Electrical and Computer Engineering

First Advisor

Gregory W. Auner


Despite the attention that Raman Spectroscopy has gained recently in the area of pathogen identification, the spectra analyses techniques are not well developed. In most scenarios, they rely on expert intervention to detect and assign the peaks of the spectra to specific molecular vibration. Although some investigators have used machine-learning techniques to classify pathogens, these studies are usually limited to a specific application, and the generalization of these techniques is not clear. Also, a wide range of algorithms have been developed for classification problems, however, there is less insight to applying such methods on Raman spectra. Furthermore, analyzing the Raman spectra requires pre-processing of the raw spectra, in particular, background removing. Various techniques are developed to remove the background of the raw spectra accurately and with or without less expert intervention. Nevertheless, as the background of the spectra varies in the different media, these methods still require expert effort adding complexity and inefficiency to the identification task. This dissertation describes the development of state-of-the-art classification techniques to identify S. pyogenes from other species, including water and other confounding background pathogens. We compared these techniques in terms of their classification accuracy, sensitivity, and specificity in addition to providing a bias-variance insight in selecting the number of principal components in a principal component analysis (PCA). It was observed that Random Forest provided a better result with an accuracy of 94.11%.

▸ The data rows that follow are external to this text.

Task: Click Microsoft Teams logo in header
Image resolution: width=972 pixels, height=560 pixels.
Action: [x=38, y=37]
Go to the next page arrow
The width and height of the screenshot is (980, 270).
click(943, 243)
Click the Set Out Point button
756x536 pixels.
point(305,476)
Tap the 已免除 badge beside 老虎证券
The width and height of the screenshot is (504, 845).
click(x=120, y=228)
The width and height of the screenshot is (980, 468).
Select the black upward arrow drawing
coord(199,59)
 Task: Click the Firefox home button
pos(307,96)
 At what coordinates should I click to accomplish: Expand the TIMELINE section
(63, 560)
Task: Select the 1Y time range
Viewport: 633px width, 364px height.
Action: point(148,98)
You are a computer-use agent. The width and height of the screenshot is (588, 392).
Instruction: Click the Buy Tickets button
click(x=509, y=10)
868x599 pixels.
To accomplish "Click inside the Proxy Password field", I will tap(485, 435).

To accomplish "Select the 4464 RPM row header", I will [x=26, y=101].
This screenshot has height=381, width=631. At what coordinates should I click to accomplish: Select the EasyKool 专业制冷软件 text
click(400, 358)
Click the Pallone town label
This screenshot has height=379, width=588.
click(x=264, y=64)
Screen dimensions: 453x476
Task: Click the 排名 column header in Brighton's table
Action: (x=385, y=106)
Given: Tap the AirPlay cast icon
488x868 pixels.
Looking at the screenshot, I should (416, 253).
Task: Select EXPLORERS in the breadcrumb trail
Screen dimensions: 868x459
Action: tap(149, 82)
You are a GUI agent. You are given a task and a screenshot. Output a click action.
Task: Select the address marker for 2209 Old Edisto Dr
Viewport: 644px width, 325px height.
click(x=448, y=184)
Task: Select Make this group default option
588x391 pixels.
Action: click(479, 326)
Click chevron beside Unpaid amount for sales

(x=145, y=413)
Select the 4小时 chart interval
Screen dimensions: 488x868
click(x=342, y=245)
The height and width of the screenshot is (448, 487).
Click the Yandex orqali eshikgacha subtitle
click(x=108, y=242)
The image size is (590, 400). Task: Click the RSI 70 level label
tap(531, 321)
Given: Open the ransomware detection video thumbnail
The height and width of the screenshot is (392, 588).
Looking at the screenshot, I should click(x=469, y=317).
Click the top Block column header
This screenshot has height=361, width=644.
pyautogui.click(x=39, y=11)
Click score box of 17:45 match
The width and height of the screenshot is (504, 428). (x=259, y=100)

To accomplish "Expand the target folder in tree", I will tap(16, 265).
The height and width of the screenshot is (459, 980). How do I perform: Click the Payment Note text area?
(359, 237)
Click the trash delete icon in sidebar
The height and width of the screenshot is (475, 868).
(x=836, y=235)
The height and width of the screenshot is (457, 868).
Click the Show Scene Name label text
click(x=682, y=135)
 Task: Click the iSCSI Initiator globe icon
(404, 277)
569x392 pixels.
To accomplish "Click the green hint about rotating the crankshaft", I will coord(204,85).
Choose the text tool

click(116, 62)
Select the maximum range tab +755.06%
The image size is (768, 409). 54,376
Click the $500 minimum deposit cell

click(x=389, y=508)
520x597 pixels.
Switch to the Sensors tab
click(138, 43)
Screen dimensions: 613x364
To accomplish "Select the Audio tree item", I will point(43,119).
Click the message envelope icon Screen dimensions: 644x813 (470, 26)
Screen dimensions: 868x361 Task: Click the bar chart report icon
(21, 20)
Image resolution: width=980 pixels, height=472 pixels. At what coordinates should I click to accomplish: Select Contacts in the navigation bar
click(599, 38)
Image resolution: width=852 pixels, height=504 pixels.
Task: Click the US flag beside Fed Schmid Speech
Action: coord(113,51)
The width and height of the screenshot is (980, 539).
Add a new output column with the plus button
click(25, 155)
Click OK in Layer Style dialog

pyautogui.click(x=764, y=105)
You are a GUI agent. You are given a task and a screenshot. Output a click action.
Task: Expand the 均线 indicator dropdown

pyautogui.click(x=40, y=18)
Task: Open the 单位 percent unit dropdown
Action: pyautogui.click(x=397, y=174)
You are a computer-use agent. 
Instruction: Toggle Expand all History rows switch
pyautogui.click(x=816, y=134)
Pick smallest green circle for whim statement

Next, a novel deep learning technique was developed to remove the background of the Raman spectra and then identify the pathogen. The architecture of the network was discussed and it was found that this method yields an accuracy of 100% in our test samples. This outperforms other traditional machine learning techniques as discussed. In clinical applications of Raman Spectroscopy, the samples have confounding background creates a challenging task for the removal of the spectral background and subsequent identification of the pathogen in real- time. We tested our methodology on datasets composed of confounding background such as throat swabs from patients and discussed the robustness and generalization of the developed method. It was found that the misclassification error of the test dataset was around 3.7%. Also, the realization of the trained model is discussed in detail to provide a better understating and insight into the efficacy of the deep learning architecture. This technique provides a platform for general analysis of other pathogens in confounding environments as well.